Required work. Look below for the line that contains "This screenshot has height=393, width=439.", then copy it and each following line exactly, through and including the line that contains "Given: Click the RewriteBase directive line".
◇ ◇ ◇ ◇ ◇ ◇ ◇
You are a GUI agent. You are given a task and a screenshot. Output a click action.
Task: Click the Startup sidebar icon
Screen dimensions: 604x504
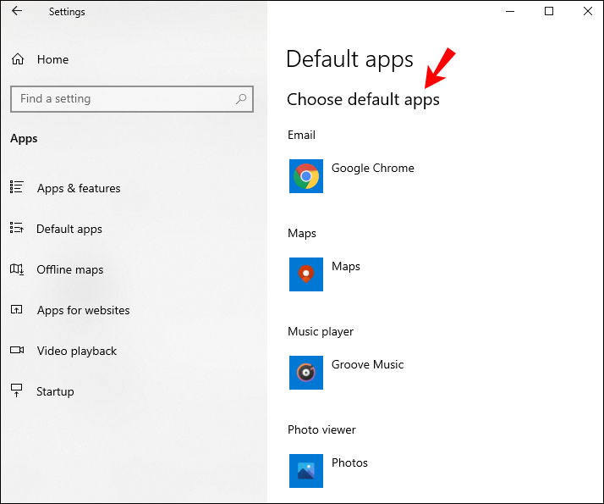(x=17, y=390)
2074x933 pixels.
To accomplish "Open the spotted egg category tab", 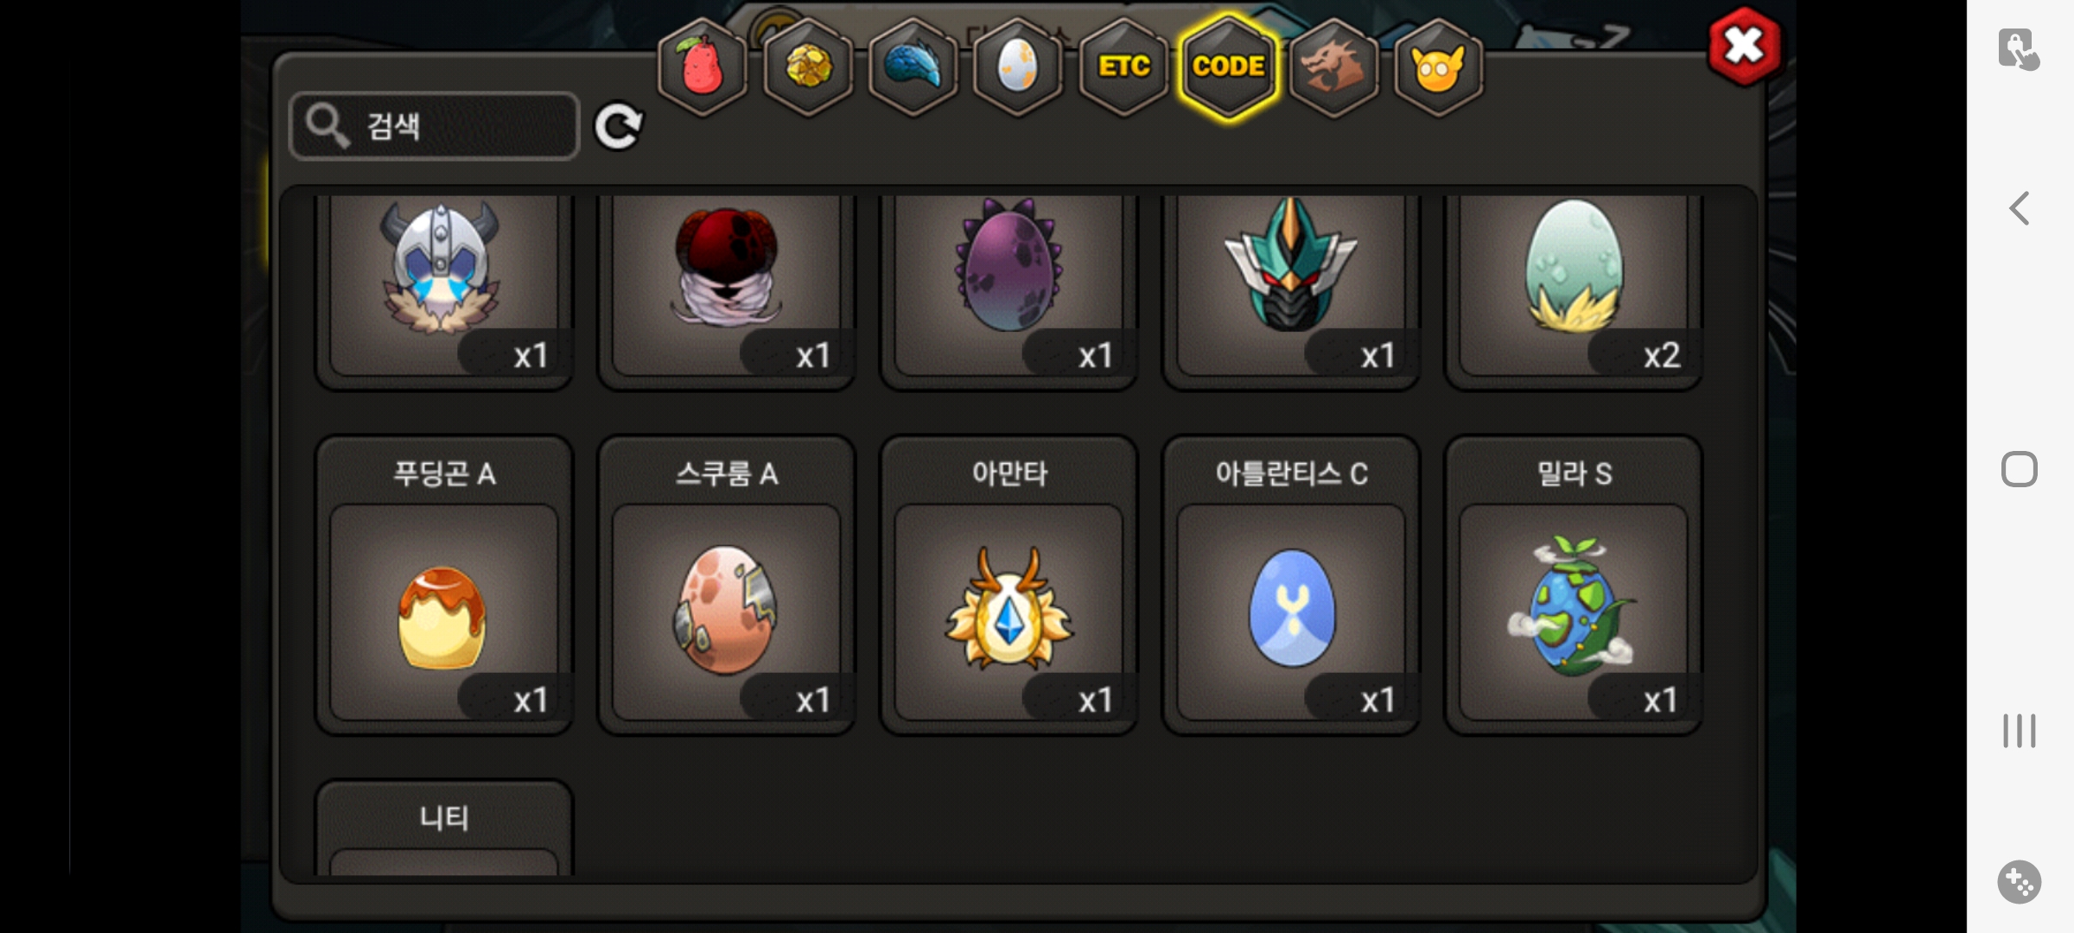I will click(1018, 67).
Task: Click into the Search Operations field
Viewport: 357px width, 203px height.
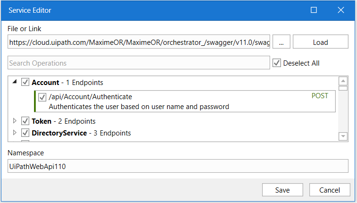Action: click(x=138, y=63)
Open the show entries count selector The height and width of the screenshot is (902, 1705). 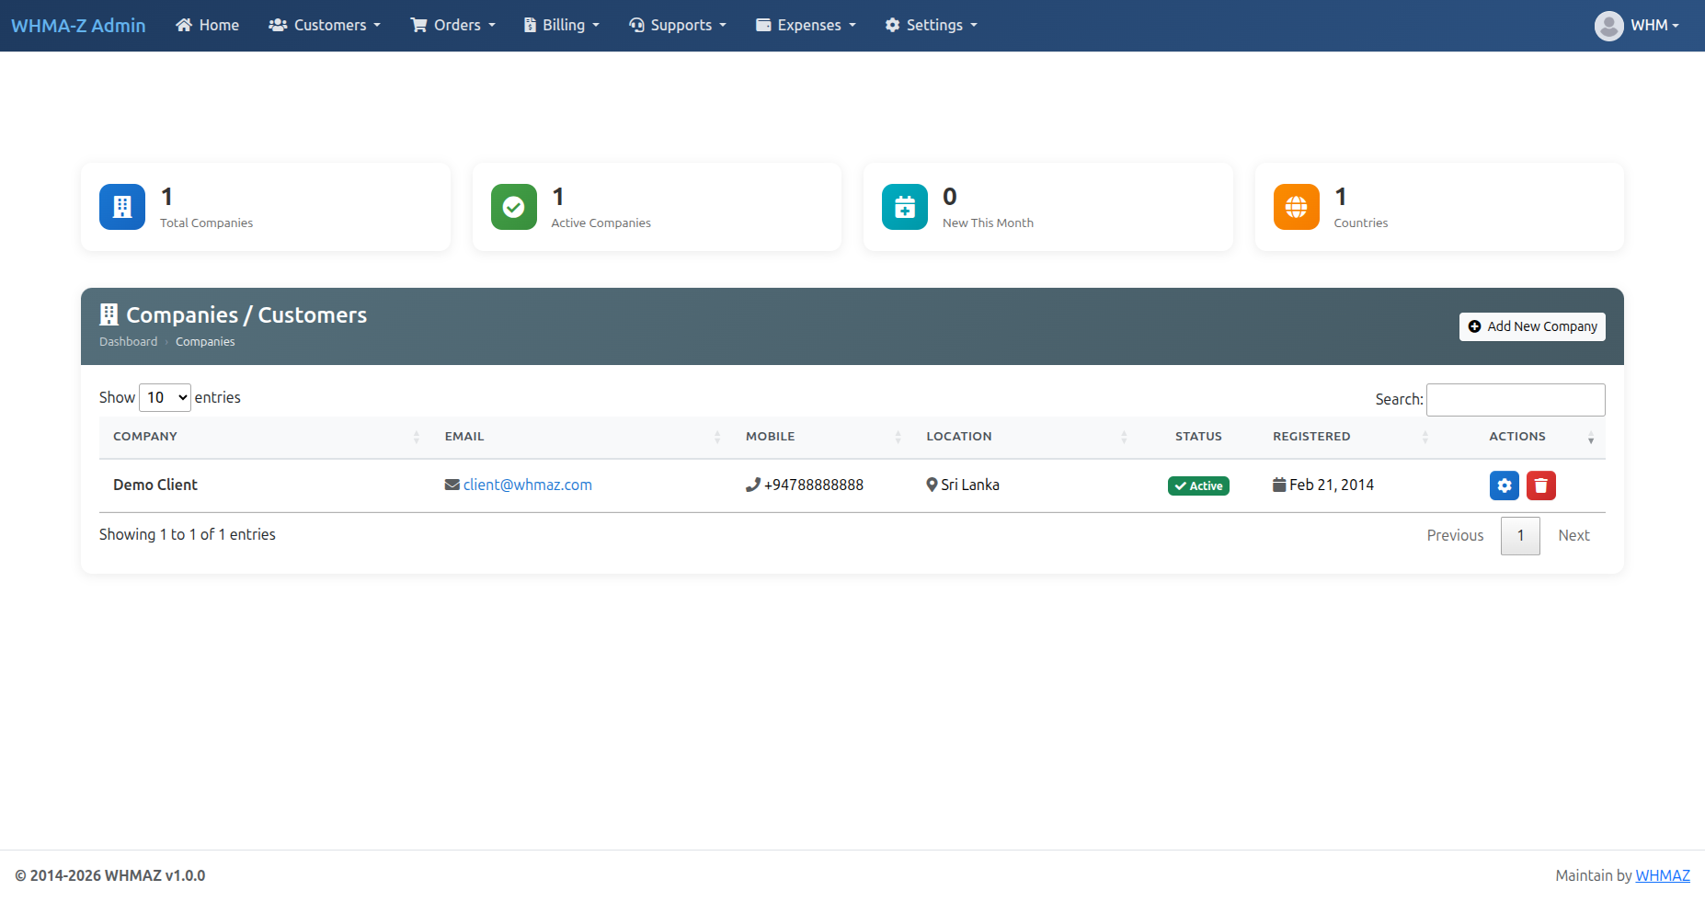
◇ ◇ ◇ ◇ ◇ ◇ ◇
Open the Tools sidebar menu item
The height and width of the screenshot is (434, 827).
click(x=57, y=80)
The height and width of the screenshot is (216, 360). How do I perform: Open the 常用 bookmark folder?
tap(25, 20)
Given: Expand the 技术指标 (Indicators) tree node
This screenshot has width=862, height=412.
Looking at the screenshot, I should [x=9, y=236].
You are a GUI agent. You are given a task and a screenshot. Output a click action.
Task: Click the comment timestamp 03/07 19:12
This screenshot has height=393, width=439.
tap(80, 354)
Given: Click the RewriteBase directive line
◇ ◇ ◇ ◇ ◇ ◇ ◇
Answer to this task.
This screenshot has height=393, width=439.
tap(80, 354)
Given: Click the RewriteBase directive line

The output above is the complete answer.